Женщина подняла голову, посмотрела на меня, но надолго ее не хватило. Вот взгляд ее дрогнул и отклонился в сторону с той упругостью, с какой Ванька-встанька меняет горизонтальное положение на вертикальное.

– Я вас понимаю, Надежда Викторовна. Знать, какое чудовище покрываешь, и быть при этом непоколебимо спокойной – это ведь не каждому дано.

– Гарик не чудовище, – прикрыв глаза ладошкой, едва заметно качнула она головой. – Он бедный, несчастный человек.

– Ну, бедным его назвать очень сложно. Я так понимаю, отец у него человек богатый.

– Состоятельный. Но бедный он не в том смысле.

– Душа у него бедная. Поэтому и убивает легко.

– Не убивал он никого.

– И кто такая Арина, он тоже не знал?

– Может, и знал, но мне об этом не говорил…

– И ночь с двадцать восьмого на двадцать девятое июля этого года он провел здесь, в этом доме?

– Да, эту ночь он провел здесь, – задумываясь, ответила она.

– Видно, это была знаменательная ночь, если вы ее так хорошо запомнили, – насмешливо сказал я. – Видно, знаете, что в эту ночь произошло.

– Не знаю, – с досадой посмотрела на меня Надежда Викторовна.

Поняла, что в очередной раз допустила промашку… Что ж, одна из бомб сброшена удачно.

– Значит, в эту ночь Гарик никуда не уезжал?

– Нет.

– И никого не убивал?

– Нет.

– И никому не угрожал?

Это были вопросы из игры «Сбей собеседника с толку». «Какого цвета советский флаг?» – «Красного». «Какого цвета кровь?» – «Красного». – «На какой цвет светофора переходят дорогу?» Дезориентированный оппонент в девяносто девяти случаях из ста ответит, что на красный.

– И орудие убийства домой не привозил?

– Нет.

Примерно то же самое произошло и с Надеждой Викторовной.
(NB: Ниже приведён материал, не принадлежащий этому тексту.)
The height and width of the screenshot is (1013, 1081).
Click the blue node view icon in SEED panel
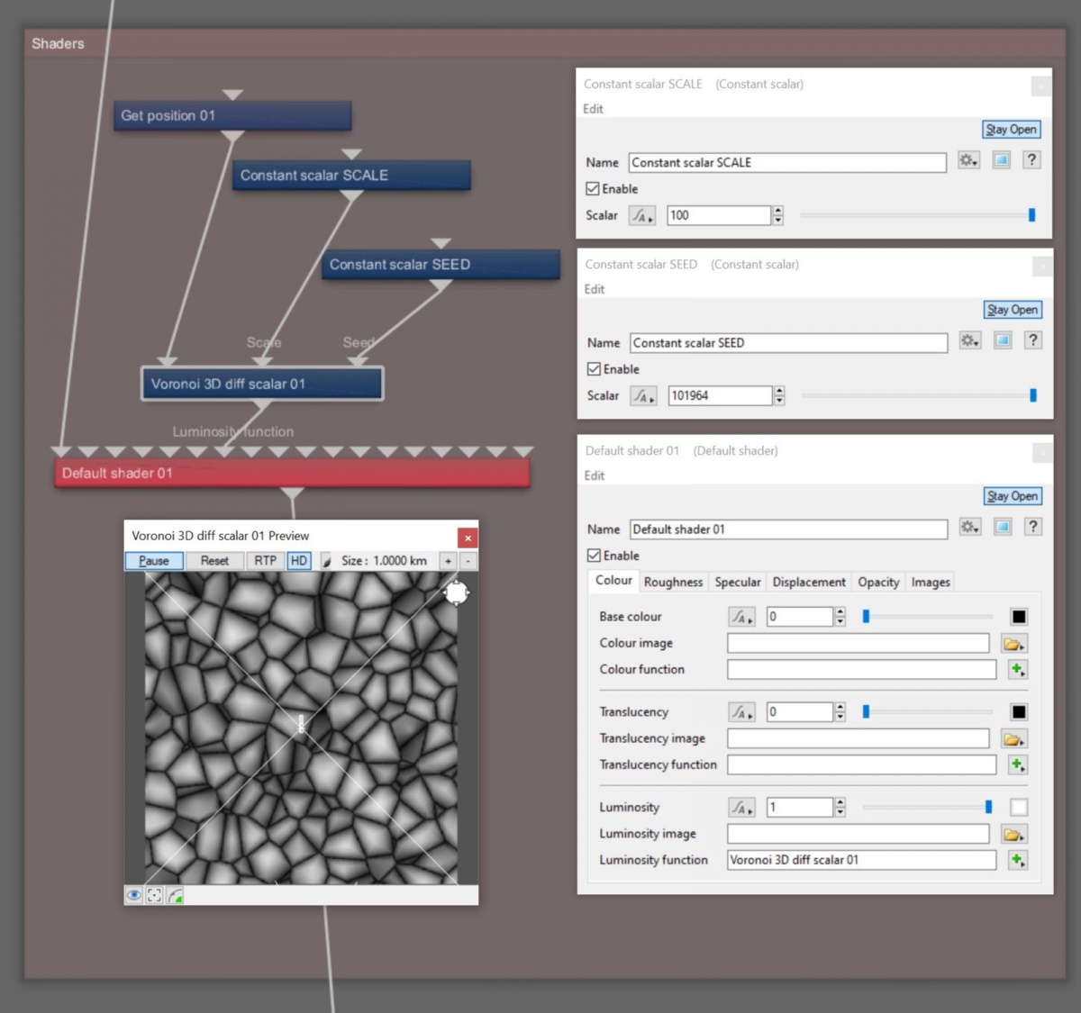coord(1002,340)
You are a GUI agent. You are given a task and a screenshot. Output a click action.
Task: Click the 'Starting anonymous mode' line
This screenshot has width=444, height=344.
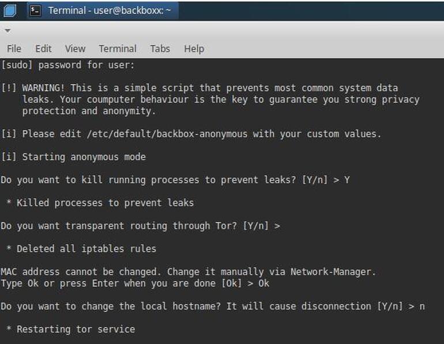point(73,157)
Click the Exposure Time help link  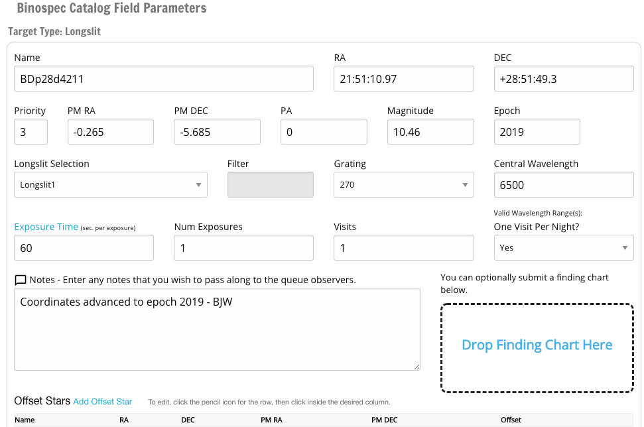[x=46, y=227]
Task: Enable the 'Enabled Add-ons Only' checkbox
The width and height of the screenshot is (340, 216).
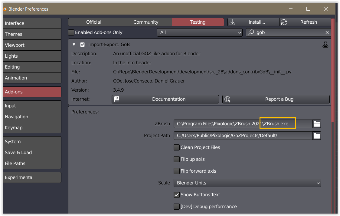Action: pos(71,32)
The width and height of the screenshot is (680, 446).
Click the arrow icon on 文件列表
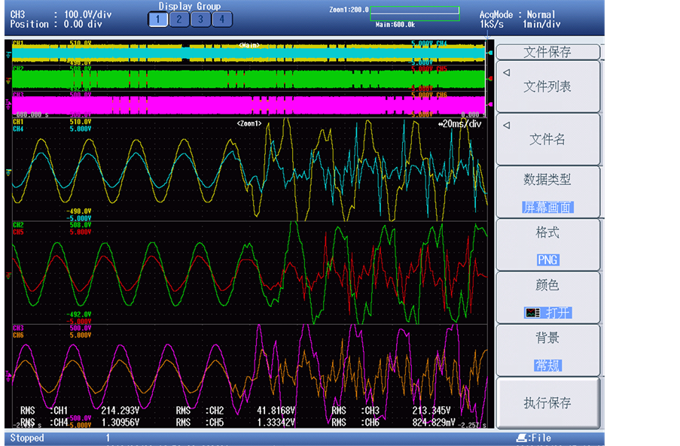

Настроенная на однозначное «нет», она попала в ловушку. Хотя, по идее, должна была ответить, что не знает, о каком орудии идет речь. Само по себе это ничего не значило. Во-первых, разговор наш не протоколировался, во-вторых, этот ответ легко было списать на погрешность восприятия. Но дело в том, что это была не первая такая погрешность. На то я и рассчитывал, что совокупность оговорок ослабит ее волю к сопротивлению.

– А куда ж он тогда его дел?

– Что дел? – спохватилась экономка.

– Орудие убийства. Что там было – топор, молоток?

– Какой топор? – недоуменно и в паническом страхе смотрела на меня женщина.

– Хотите меня запутать? – в снисходительной ухмылке скривил я губы. – Не выйдет. Вы сами во всем запутались… И дальше, поверьте, будете путаться. Потому что нет за вами правды, Надежда Викторовна, а ложь это паутина, в которой вы сейчас бьетесь, как муха. А закон – это паук, который, поверьте, щадить вас не станет. Даже если вы одумаетесь, все равно из вас высосут свободу. Лично я приложу к этому руку. Но пока еще не поздно, потому что вы еще не совсем запутались. Будьте благоразумны, Надежда Викторовна.